In case you missed it,
Why the experts missed the crash
And like all of us, experts have a hard time with randomness. I once witnessed an experiment that pitted a classroom of Yale undergrads against a lone Norwegian rat in a T-maze. Food was put in the maze in no particular pattern, except that it was designed to end up in the left side of the “T” 60% of the time. Eventually, the rat learned always to turn left and so was rewarded 60% of the time. The students, on the other hand, fell for a variant of the “gambler’s fallacy.” Picture a roulette player who sees a long sequence of red and puts all his money on black because it’s “due.” Or more subtly, he looks for complex, alternating patterns – the same kind of mental wild-goose chase that technical stock pickers go on. That’s what happened to the Yalies, who kept looking for some pattern that would predict where the food would be every time. They ended up being right just 52% of the time. Outsmarted by a rat.
What makes some forecasters better than others?

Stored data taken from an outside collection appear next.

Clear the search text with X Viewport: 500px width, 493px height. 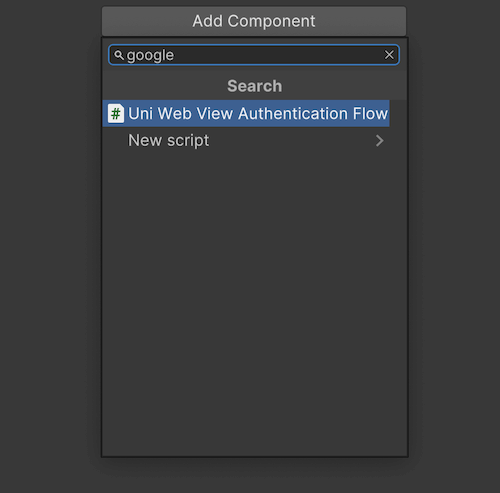pyautogui.click(x=389, y=55)
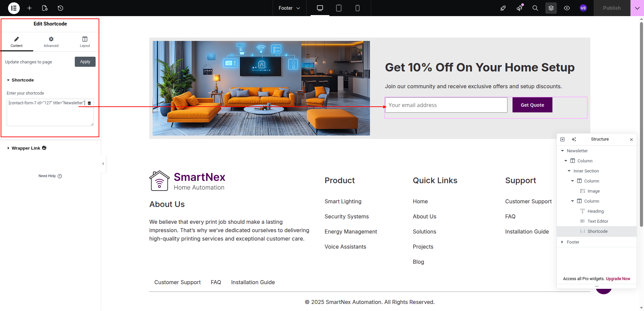644x311 pixels.
Task: Switch to the Layout tab
Action: [x=85, y=42]
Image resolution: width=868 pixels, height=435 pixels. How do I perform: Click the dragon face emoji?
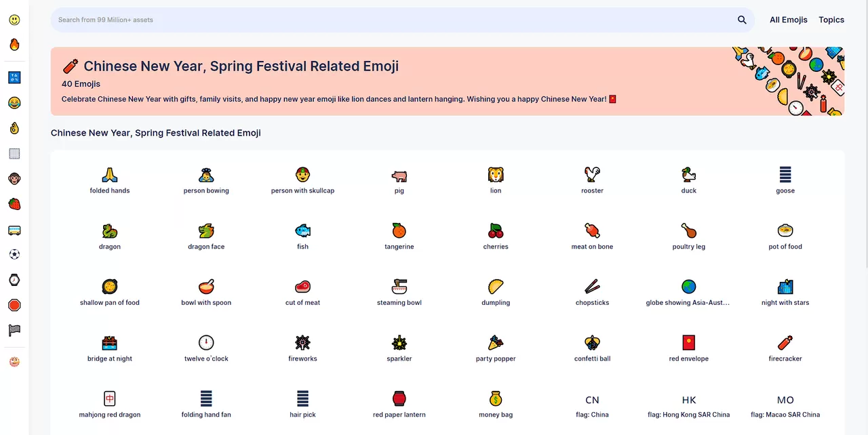coord(205,230)
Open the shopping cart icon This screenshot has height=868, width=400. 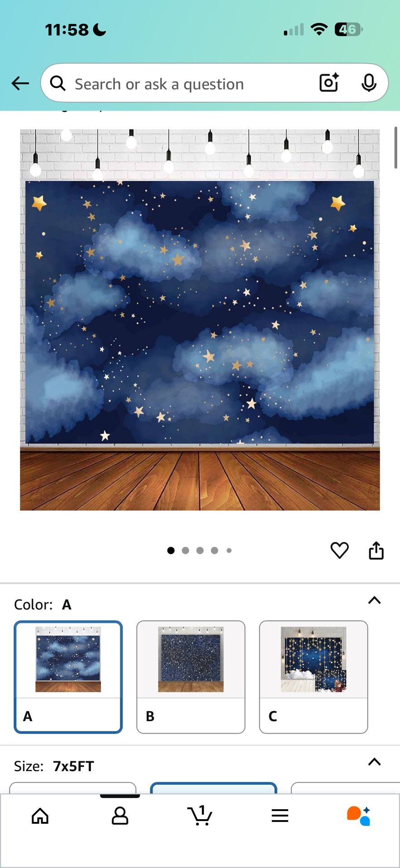tap(200, 815)
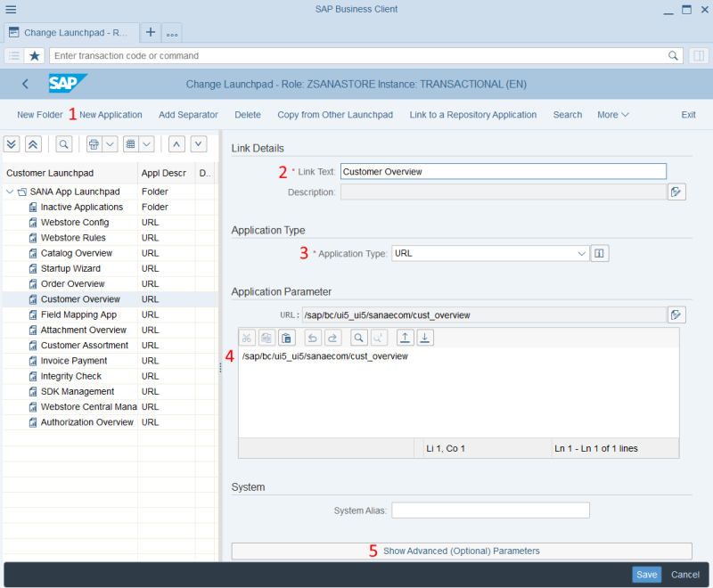
Task: Click the tree search magnifier icon
Action: pos(64,143)
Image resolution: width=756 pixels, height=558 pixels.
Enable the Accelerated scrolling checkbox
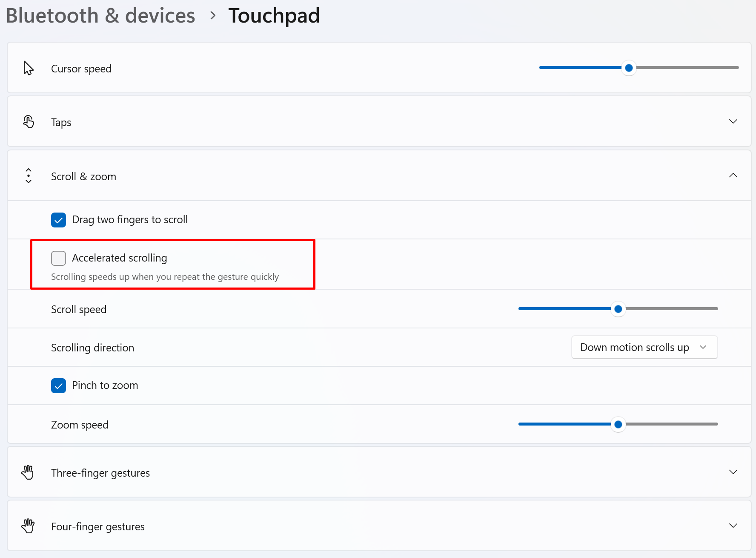58,258
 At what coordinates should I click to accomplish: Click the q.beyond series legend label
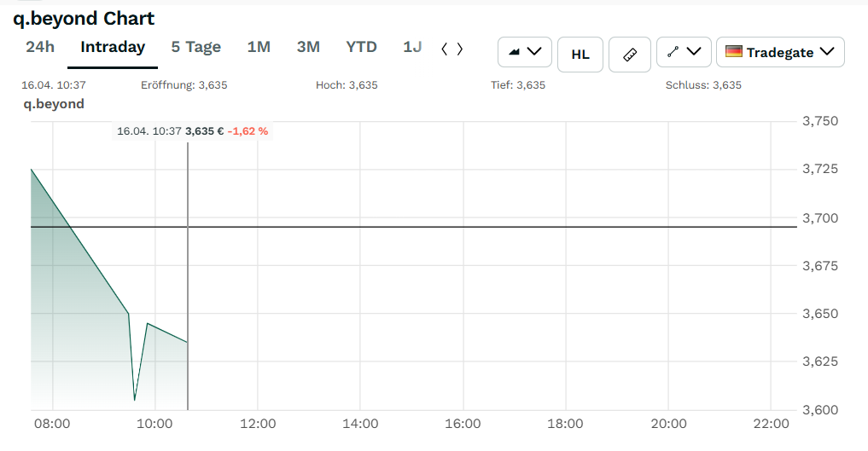(x=54, y=104)
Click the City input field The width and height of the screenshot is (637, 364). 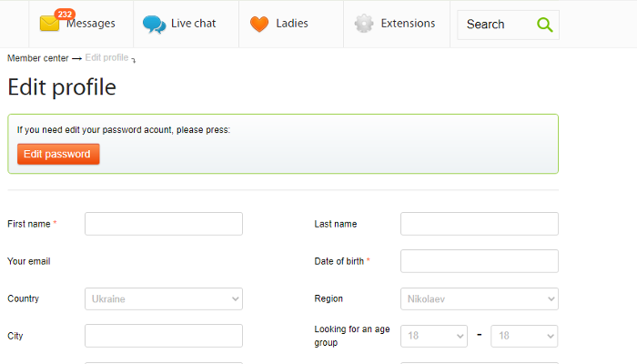point(164,336)
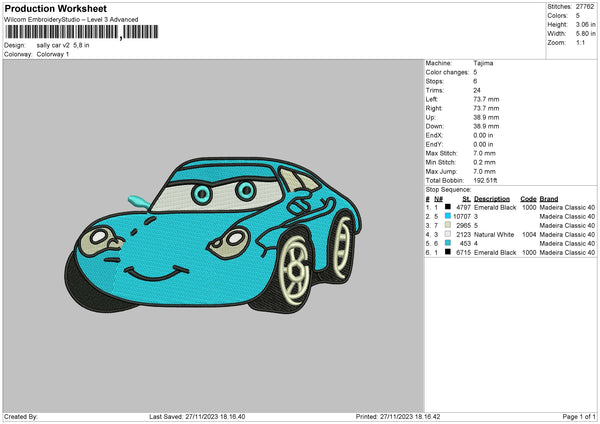
Task: Click the black swatch for stop 1
Action: [446, 207]
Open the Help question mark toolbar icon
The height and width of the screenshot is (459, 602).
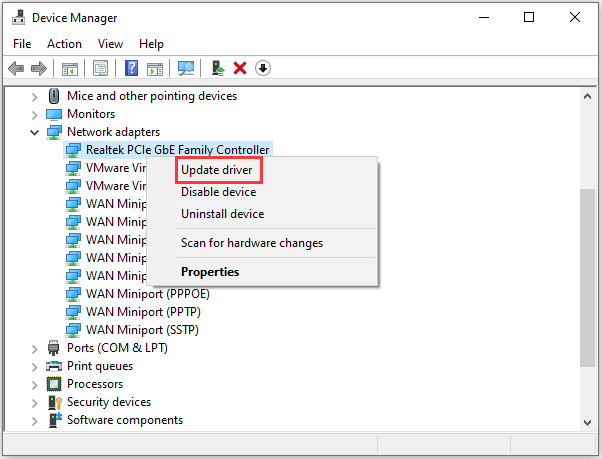[131, 68]
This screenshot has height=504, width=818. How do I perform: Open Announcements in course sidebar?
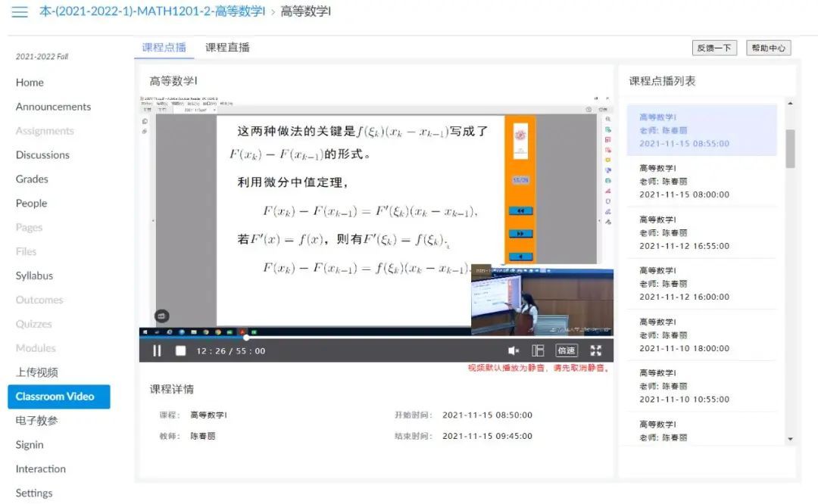[53, 107]
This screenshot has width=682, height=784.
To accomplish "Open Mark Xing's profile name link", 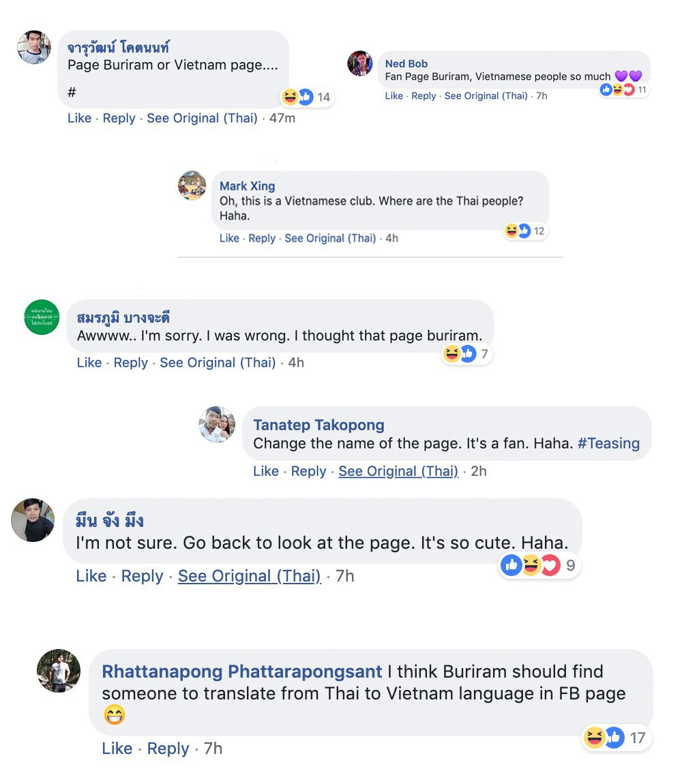I will pos(247,186).
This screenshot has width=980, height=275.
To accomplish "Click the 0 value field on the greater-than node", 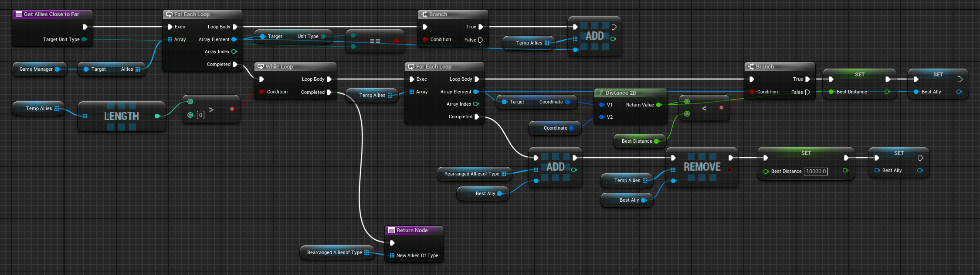I will click(200, 115).
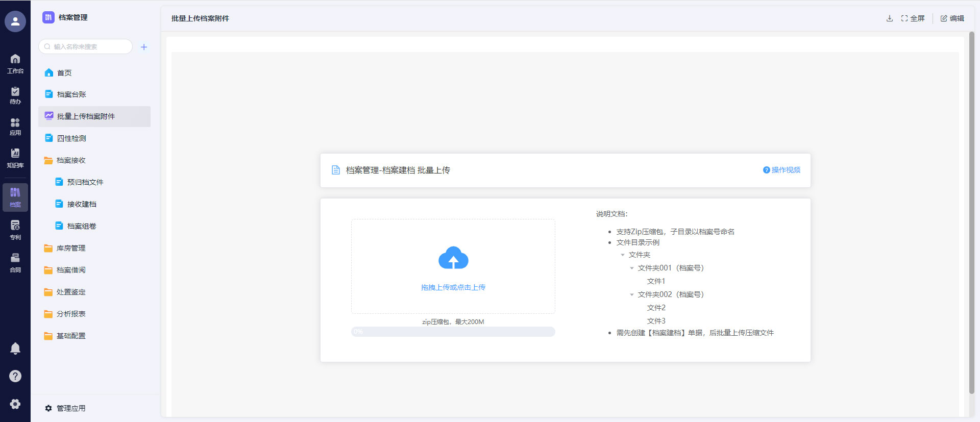Click the download icon in top toolbar
Screen dimensions: 980x422
(890, 18)
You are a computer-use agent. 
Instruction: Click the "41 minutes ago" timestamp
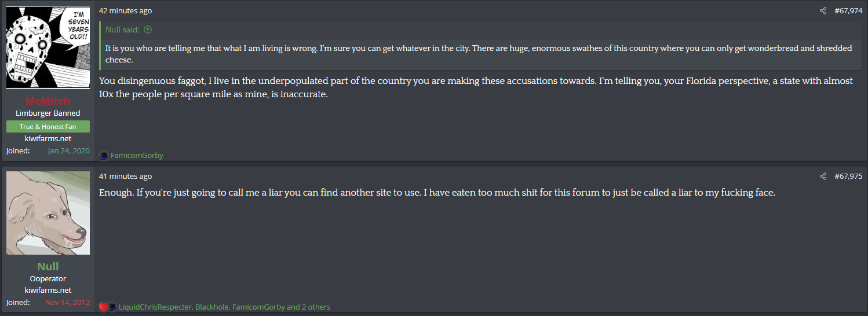coord(126,177)
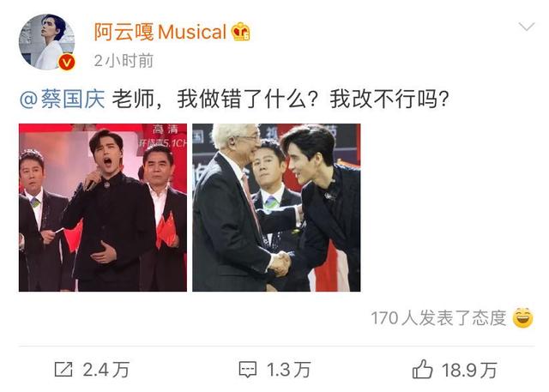Open the poster's round profile avatar
Viewport: 549px width, 392px height.
click(x=46, y=42)
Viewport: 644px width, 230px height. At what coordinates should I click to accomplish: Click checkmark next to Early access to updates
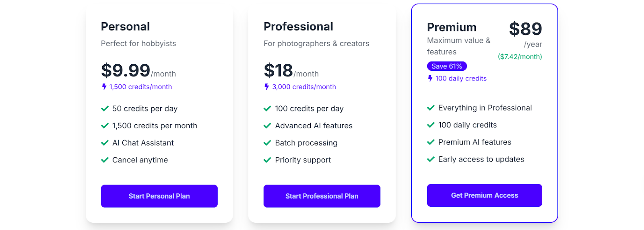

The most important factor was not how much education or experience the experts had but how they thought. You know the famous line that [philosopher] Isaiah Berlin borrowed from a Greek poet, “The fox knows many things, but the hedgehog knows one big thing”? The better forecasters were like Berlin’s foxes: self-critical, eclectic thinkers who were willing to update their beliefs when faced with contrary evidence, were doubtful of grand schemes and were rather modest about their predictive ability. The less successful forecasters were like hedgehogs: They tended to have one big, beautiful idea that they loved to stretch, sometimes to the breaking point. They tended to be articulate and very persuasive as to why their idea explained everything. The media often love hedgehogs.
I guess this is why we are never quoted in the press.